Rompe veias, barreiras

Rio sem freios

Que me carrega

Sangra num fio

De água doce

 

Sangria louca

Que não se estanca

Palavra-lava

Que se derrama

Sem derradeiro

Ponto final

 

Meu verso

É vício

Ferida, carne viva

Renda e filigrana.

É remendo às pressas

Veneno, promessa

Desengano

 

É mel na boca

Sorrindo, a louca

Sonhando a lua

Correndo nua

Desaba inteira

Feito tempestade

Sobre a cidade

Meu coração

 

Meu verso

É lenda, profanação

De almas e sonhos

A fina dama, tonta

Obscena

Úmida, lânguida

Poesia líquida

 

MEMORÁVEL

Pousou sobre

As suas coxas

Era um frêmito

Um alvoroço de plumas

Penugens

Pelos

 

A boca sabia

A sal

A pele roçava nua

Abriu-se dócil

A intenção do ato

O que a língua fala

E o desejo

Compactua

 

Ligeiros

Ágeis espasmos

Estertores

De prata e espuma

A noite testemunhava

Plácida bruma

A cena memorável:

Um pássaro pousado

No ventre da lua.

 

TECEMOS

Tecemos

a vida

Como fio de seda,

Teia rara.

Fiamos

Da roca tosca,

Pouca,

Esse algodão,

Pura malha.

Tecido

Com suor

E lágrima,

Tessitura cara

Leve folha

Flor e asa

 

Construída

De afeto

Ilusão e fato

De repente

Afronta-nos

A falha

A pausa

Que a perda

Causa

Diante do olhar

Da dor

O dissabor

Nos cala

De onde surgirá

Nova manhã

Clara

E luz

Sobre a tua sala

 

De onde

Menos esperas

Recebes

Das mãos

Do menino-anjo da guarda

Preciosa senha

Em silêncio passada

E voltas

À antiga roca

Reaprende o ofício

Retornas

Ao teu fazer mais caro

Construir a malha

Contar tua história

Ora aprendiz

Ora senhora

Sempre co-autora

Criatura

De prima-obra...        

ELAINE PAUVOLID (1970) poeta carioca.
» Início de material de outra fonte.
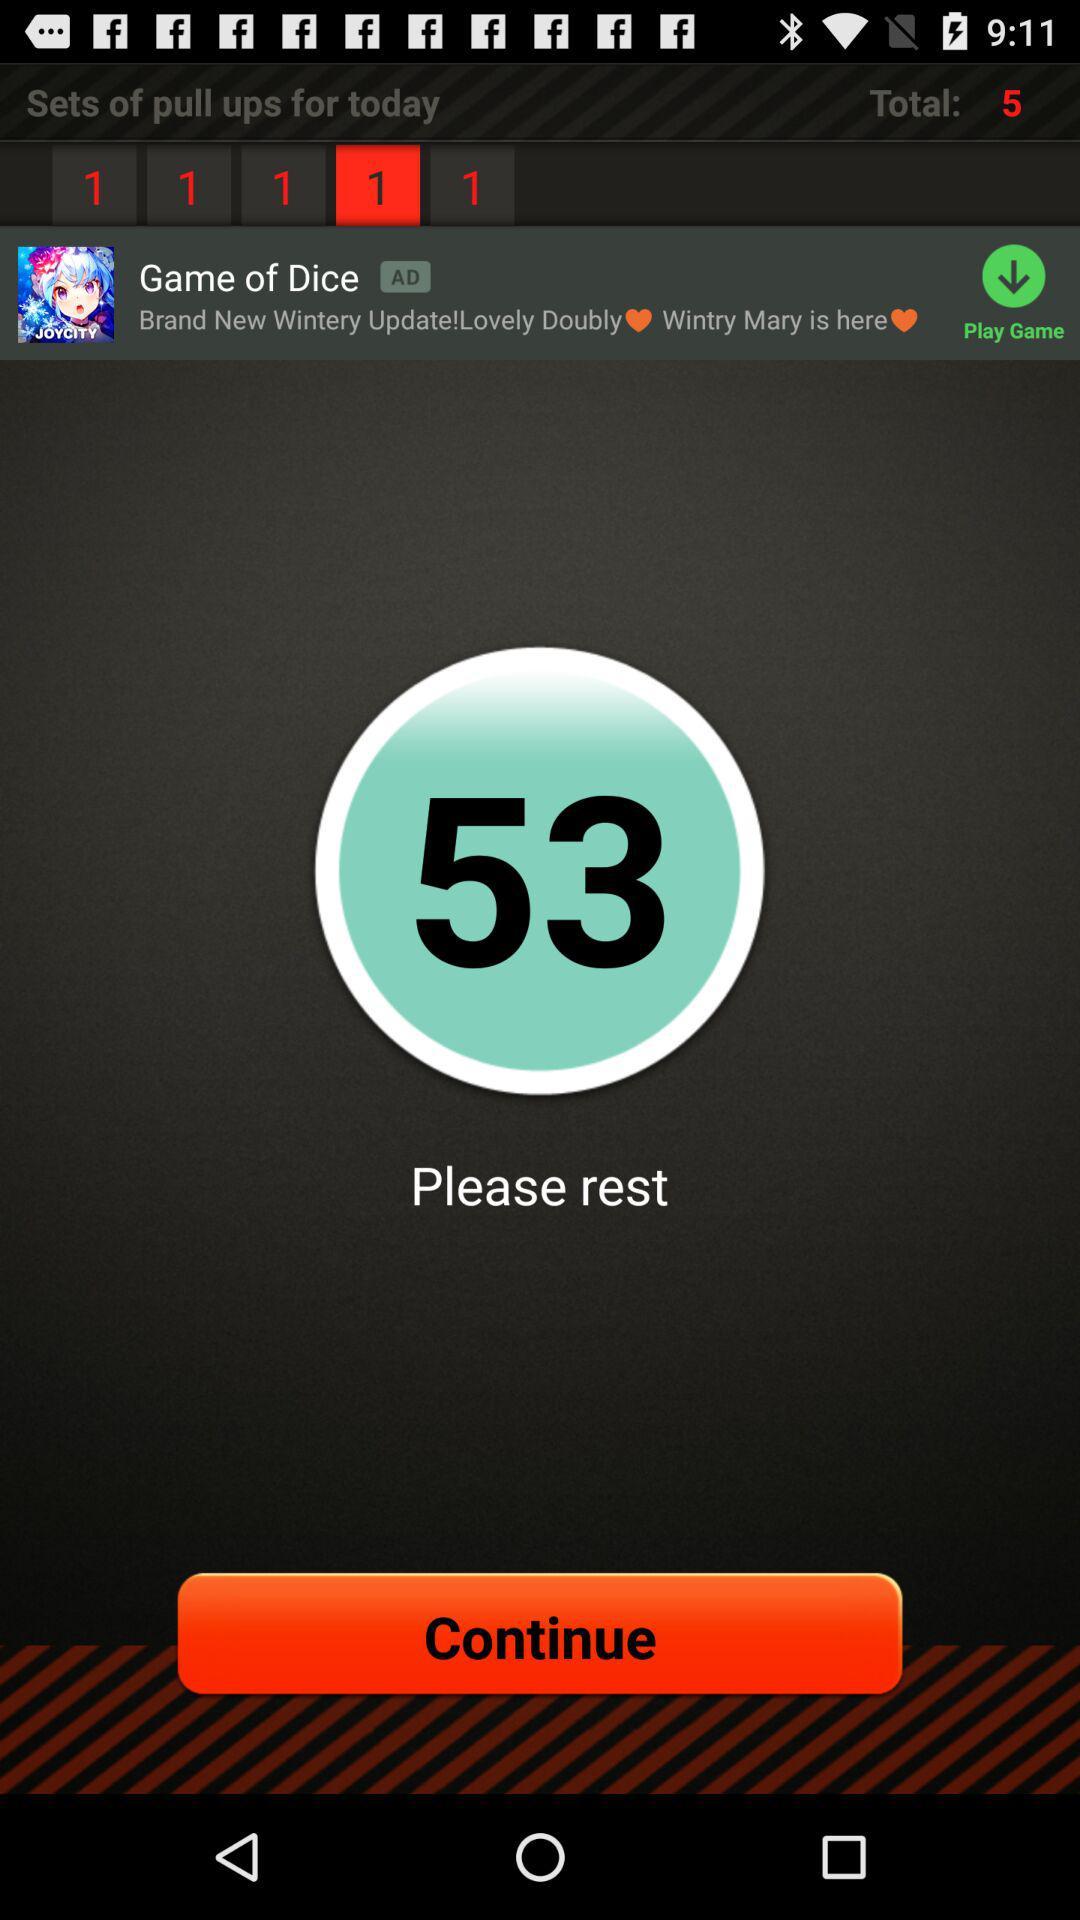 The width and height of the screenshot is (1080, 1920). Describe the element at coordinates (284, 275) in the screenshot. I see `game of dice icon` at that location.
Publicou: Brindei com mão serenata o sonho que tive duran­te minha noite-estrela... ( 1998), Leão lírico (2008) e O silêncio como contorno da mão (2011). Colaborou ativamente com resenhas literárias durante 10 anos (1999/2009) para jornais, como: O Globo e Jornal Commercio. Ultimamente também vem se dedicando às Artes visuais.

Escrevo e desenho

para pedir socorro,

mandar um sinal,

senão eu morro.

 

Alguém ouve o traço,

vê o grito e manda resposta.

 

Ou sou eu que leio, vejo, traço,

respondo e movo

o que não é novo.

 

NÓS

Quem sou, senão o misto de uma centena de gentes que correm?

Sou esta velha mineira,

ou a velha judia comunista?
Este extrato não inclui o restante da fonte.